今は体育祭の準備グラウンドに人が集まっているため、人気のない体育部の部室棟の横を通り過ぎかけて。

立ち止まった岬さんは、備え付けの自動販売機まで戻って、ジュースを購入する。
迷いなくコーヒーのブラックを買ってから、こちらに差し出した。
…もしかして、柚鈴の分ということだろうか?
しかし、何がいいかなど一言も聞いてはこなかった。志奈さんから好みでも聞いているんだろうか。
柚鈴が受け取るのを迷っていると、岬さんは不思議そうに首を傾げた。

「はい。これでいいよね?どうぞ?」
「…はい。ありがとう、ございます」
「ううん。本当なら茶道部でお茶飲めてたはずだもんね。安くあげて申し訳ない」
それから自分の分に、同じコーヒーを買ってから。
柚鈴を促して、先に進んだ。

脚が長いからか、モデルのように泳ぐように歩く人で。
柚鈴は早歩きについていくことになる。
一応こちらがちゃんとついて来てるのは確認しているようだけど、マイペース感はアリアリだ。

そのまま特別棟の非常階段を上って。
図書室の裏に当たるのだろう。小さなスペースがある所で立ち止まった。
「ごめんね。もっと広いところでもいいんだけど、あんまり目立つのも何だし」
「いえ。私も目立たない方が助かります」
「そ?」

そりゃあ、そうだろう。
柚鈴は目立たないが、この人は大いに目立つように思える。
制服でもないし、なんか派手だし。
ゆっくり座って話せる空間は魅力的だけど、注目されていては居心地が悪い。
「それで…岬先輩は」
話を促そうとすると、すぐに相手から手で会話を制された。

「ああ、先輩はいらないよ。まあOGだけどさ、私は今ここに在籍してるわけでもなし。
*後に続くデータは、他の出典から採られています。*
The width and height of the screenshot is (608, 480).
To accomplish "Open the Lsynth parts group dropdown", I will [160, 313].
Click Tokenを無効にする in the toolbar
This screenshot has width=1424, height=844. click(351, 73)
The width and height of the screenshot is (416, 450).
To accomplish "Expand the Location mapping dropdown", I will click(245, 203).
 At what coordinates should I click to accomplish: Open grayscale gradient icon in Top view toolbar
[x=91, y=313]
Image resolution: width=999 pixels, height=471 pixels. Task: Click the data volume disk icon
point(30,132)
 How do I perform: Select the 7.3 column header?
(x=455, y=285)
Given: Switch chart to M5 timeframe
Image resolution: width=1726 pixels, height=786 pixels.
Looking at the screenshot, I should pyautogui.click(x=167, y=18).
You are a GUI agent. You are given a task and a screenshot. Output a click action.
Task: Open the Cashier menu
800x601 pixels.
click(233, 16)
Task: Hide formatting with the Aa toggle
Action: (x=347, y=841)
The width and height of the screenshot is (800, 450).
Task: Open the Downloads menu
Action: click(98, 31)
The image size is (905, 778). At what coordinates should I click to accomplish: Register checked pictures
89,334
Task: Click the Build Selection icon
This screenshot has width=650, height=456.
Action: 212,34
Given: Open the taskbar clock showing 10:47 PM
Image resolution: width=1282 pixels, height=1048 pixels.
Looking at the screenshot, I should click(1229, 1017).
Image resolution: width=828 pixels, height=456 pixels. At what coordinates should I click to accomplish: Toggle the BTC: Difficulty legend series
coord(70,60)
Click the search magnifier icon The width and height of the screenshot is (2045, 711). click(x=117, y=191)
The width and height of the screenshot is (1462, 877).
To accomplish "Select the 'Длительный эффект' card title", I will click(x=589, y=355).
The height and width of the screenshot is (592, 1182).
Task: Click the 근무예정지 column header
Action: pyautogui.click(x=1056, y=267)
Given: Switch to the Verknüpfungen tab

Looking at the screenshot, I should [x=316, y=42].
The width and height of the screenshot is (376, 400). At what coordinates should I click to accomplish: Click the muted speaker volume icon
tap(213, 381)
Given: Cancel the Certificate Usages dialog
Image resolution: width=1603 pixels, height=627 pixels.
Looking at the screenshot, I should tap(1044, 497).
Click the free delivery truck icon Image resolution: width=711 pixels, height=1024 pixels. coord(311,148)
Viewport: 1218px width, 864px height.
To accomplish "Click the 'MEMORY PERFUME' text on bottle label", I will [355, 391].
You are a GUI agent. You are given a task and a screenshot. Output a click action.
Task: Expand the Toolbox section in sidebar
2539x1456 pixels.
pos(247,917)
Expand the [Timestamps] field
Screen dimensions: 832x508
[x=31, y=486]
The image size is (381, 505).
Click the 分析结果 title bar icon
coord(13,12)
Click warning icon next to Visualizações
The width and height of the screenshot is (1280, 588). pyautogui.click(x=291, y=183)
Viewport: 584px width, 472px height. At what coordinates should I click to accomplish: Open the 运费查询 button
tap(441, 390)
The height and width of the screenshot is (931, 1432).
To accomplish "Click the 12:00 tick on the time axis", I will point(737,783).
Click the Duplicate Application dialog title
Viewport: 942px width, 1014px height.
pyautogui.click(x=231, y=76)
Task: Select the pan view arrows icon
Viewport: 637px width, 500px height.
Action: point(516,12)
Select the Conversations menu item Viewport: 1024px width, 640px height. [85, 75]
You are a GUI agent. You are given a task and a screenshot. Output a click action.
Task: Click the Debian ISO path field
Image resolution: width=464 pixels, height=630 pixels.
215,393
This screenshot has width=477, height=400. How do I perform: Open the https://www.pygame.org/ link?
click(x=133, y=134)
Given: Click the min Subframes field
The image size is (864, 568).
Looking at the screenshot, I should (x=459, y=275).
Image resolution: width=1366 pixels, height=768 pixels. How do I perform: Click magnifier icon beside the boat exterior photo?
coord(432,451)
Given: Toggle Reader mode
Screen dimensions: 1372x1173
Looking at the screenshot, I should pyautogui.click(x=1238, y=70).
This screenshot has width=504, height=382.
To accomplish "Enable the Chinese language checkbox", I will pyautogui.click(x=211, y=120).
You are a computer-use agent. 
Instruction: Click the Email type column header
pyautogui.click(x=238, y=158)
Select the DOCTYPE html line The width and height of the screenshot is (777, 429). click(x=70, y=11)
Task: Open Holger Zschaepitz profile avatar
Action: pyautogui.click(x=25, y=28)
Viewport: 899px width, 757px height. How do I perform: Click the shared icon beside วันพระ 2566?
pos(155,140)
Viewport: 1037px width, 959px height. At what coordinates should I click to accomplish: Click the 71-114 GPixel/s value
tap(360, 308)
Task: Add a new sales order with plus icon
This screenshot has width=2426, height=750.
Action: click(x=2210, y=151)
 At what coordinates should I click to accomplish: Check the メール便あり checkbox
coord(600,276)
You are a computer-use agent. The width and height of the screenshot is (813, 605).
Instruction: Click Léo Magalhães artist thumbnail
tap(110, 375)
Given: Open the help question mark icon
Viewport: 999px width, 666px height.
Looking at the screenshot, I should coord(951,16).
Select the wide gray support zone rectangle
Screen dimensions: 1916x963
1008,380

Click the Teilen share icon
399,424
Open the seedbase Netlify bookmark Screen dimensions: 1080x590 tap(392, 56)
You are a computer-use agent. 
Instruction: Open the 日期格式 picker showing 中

ああ、しので良いよ」
「…え」
「お姉さんの志奈には、そう呼ばれてるからね」
「志奈さんにですか?」
「うん。で?あなたは何てお名前ですか?小鳥遊さん」

飲み物の好みは知っているのに、名前は知らない。
どういう情報の聞き方をしているのだろうと思って、柚鈴は目を丸くする。
恐らく情報の出は志奈さんだろうと思うのだけど。
なんとなく、志奈さんの大学生活が垣間見える気がしつつ、柚鈴は答えた。
「…柚鈴です。小鳥遊柚鈴と言います。どうぞよろしくお願いします」
「柚鈴ちゃんね。よろしくね」

鷹揚な態度で受け答えをするしのさんは、とてもとても強引だ。
だが、不思議と嫌な感じはしなかった。
強引だけど、距離は近すぎない。
そのなんとも言えない個性的なペースがなんだか好ましくて。
不思議なことに柚鈴は少しずつ、この人が好きになっているのを気付いた。
志奈さんの友達というのも納得する。
多分、人との間合いの取り方が絶妙に上手いのだ。

「…それで、しのさん。私に頼みごとって何ですか?」
「うん。ま、それもなんだけどさ。私の一つめの目的は、柚鈴ちゃんっていう志奈の義妹になった子がどんな子か知りたいってことだから、そっち先ね」
「え」」
「外見が知れたことでも、まずは満足だけどね。ちょっとお話したいな」
「…はぁ。外見、ですか」

地味ですよね、すみません。
そう言いかけて、流石に止める。
それを謝る筋合いはない、はず。
思わず心の中だけで思っていれば良いはずのことが口から洩れかけて、どうにか抑え込んだ。

…謝ってどうする。
一先ず、自分で突っこんでおいて。
まあ志奈さんの知り合いで、その友達であるこの人もこれだけ目立つ容姿なのだ。
多少は頭によぎってしまっても仕方ないだろう。
と、自分を慰めてた。

何を話そうか、ひとしきり悩んでいる様子の相手に。
先ほどのことで気になることがあったのでこちらから聞いてみることにした。